Toujours très poli, s'exprimant presque à voix basse, M. Pachauri, barbe poivre et sel, costume sombre, avait pris la succession de Bob Watson, un scientifique au franc-parler peu apprécié de Washington.

L'accession à la tête du GIEC de M. Pachauri avait suscité des inquiétudes dans les milieux environnementaux. Le WWF (Fonds mondial pour la nature) avait dénoncé une politisation de cette organisation de l'ONU et un lobbying intense des États-Unis, des pays producteurs de pétrole et d'une partie de l'industrie contre M. Watson.

Sous sa présidence, le GIEC a obtenu le Prix Nobel de la Paix 2007, mais la réputation de son patron avait été ternie par la révélation d'un certain nombre d'erreurs dans le 4e rapport des experts sur le climat, paru la même année. Il affirmait notamment à tort que les glaciers de l'Himalaya «pourraient disparaître d'ici à 2035, voire avant».

Des voix s'étaient élevées pour réclamer en vain sa démission. M. Pachauri avait admis que les erreurs portaient atteinte à la crédibilité du GIEC, mais souligné qu'on ne pouvait pas attendre de lui qu'il vérifie toutes les données.

Végétarien et amateur de cricket

Lorsqu'une enquête de l'ONU a émis une série de recommandations pour réformer le GIEC, M. Pachauri, dont les détracteurs critiquaient le manque d'expertise scientifique, a dénoncé «une posture guidée par l'idéologie».

Ce végétarien amateur de cricket a écrit une trentaine de livres, pour la plupart d'austères ouvrages sur l'environnement et l'énergie. Mais il est aussi l'auteur d'un roman érotique, Return to Almora, dont il a laissé entendre qu'il était en partie autobiographique.

Ce livre de 402 pages - sa première fiction - mêle sexe et réincarnation, et fait se rencontrer un héros à l'appétit sexuel hors normes, Sanjay, et l'actrice Shirley McLaine. Il décrit notamment comment Sanjay est «submergé par un désir qu'il n'a jamais connu auparavant».

Durant son mandat, M. Pachauri a siégé dans divers conseils d'administration et instances, en Inde et ailleurs. Il a notamment fait partie des dirigeants de la Oil and Natural Gas Corporation indienne et de la compagnie de gaz naturel indienne GAIL.

Il a toujours nié tout conflit d'intérêts avec ses fonctions à la tête du GIEC.

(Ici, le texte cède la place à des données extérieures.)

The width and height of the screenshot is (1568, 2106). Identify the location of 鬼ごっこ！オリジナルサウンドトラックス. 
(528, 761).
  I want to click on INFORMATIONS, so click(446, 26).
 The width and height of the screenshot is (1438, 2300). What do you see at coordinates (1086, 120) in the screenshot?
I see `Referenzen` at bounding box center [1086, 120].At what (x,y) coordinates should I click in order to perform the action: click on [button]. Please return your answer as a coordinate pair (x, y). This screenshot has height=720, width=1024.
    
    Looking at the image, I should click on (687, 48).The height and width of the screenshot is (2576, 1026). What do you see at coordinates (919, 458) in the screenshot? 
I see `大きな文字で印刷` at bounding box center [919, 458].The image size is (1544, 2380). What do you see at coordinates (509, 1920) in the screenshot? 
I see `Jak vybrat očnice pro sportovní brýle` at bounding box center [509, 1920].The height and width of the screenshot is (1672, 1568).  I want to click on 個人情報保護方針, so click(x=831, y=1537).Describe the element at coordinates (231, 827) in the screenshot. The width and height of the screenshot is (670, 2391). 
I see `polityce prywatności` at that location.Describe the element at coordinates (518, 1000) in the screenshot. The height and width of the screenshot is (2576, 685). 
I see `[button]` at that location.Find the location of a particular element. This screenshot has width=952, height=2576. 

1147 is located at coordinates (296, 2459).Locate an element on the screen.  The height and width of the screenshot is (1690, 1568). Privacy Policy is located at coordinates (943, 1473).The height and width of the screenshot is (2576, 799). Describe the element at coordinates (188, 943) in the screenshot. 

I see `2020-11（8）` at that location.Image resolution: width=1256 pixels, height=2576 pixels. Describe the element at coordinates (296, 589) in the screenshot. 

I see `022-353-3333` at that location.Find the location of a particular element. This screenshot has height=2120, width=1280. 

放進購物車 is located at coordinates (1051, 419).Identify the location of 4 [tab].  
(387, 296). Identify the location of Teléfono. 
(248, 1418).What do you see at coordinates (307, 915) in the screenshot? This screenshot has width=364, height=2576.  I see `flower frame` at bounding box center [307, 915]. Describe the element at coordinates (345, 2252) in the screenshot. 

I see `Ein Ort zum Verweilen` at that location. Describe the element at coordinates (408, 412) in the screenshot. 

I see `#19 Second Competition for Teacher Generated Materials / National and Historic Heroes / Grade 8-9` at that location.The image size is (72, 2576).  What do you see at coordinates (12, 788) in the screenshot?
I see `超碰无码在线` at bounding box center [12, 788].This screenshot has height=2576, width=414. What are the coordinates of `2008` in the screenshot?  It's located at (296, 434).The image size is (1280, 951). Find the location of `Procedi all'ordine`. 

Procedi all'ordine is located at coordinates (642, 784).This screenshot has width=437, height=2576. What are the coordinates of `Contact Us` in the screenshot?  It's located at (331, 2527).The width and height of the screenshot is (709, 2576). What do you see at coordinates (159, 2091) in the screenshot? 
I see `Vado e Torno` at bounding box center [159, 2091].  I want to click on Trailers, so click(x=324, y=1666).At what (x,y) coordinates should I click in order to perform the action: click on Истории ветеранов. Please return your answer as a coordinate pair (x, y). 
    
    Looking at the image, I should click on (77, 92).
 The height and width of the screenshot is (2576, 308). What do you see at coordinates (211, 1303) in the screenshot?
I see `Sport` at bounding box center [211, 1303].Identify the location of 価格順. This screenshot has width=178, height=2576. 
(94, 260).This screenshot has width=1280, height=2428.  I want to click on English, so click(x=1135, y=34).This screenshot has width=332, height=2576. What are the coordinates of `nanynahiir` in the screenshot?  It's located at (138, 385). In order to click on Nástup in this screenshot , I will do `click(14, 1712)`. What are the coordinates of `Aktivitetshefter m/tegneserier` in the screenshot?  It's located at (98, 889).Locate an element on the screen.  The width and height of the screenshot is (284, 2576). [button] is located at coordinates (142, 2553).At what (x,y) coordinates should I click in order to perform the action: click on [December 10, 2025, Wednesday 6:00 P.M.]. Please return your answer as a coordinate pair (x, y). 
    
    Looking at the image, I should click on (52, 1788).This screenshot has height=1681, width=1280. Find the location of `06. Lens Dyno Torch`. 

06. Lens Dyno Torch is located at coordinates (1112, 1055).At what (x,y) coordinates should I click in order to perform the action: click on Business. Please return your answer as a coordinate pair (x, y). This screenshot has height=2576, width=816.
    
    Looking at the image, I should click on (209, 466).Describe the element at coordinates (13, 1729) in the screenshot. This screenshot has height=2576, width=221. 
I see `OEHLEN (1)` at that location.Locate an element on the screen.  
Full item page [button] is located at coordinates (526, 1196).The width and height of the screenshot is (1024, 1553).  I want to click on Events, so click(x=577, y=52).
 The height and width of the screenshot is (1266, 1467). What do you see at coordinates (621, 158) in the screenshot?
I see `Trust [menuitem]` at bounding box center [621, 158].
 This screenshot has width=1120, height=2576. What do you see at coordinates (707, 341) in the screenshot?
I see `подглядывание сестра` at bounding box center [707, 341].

Il fait désormais l'objet d'une plainte pour harcèlement sexuel de la part d'une femme chercheuse dans son centre d'études de New Delhi, The Energy and Resources Institute (TERI). La plaignante l'accuse notamment de lui avoir envoyé courriels, textos ou messages instantanés via l'application WhatsApp, ce que nie M. Pachauri, qui affirme que son téléphone et sa messagerie internet ont été piratés.

Rajendra Pachauri est titulaire de nombreuses distinctions indiennes et internationales et a occupé des postes dans diverses universités en Inde, au Japon, aux États-Unis.

En Inde, il dirige depuis des décennies l'Institut pour l'énergie et les ressources de New Dehli, consacré au développement durable.

Cet homme plutôt réservé, père de trois enfants, fait remonter sa vocation de défenseur de l'environnement à son enfance passée sur les contreforts de l'Himalaya. «Lorsque j'étais enfant, tout était si beau et à l'abri de toute pollution», a-t-il expliqué. «On pouvait contempler la beauté de la nature, dans son état le plus parfait».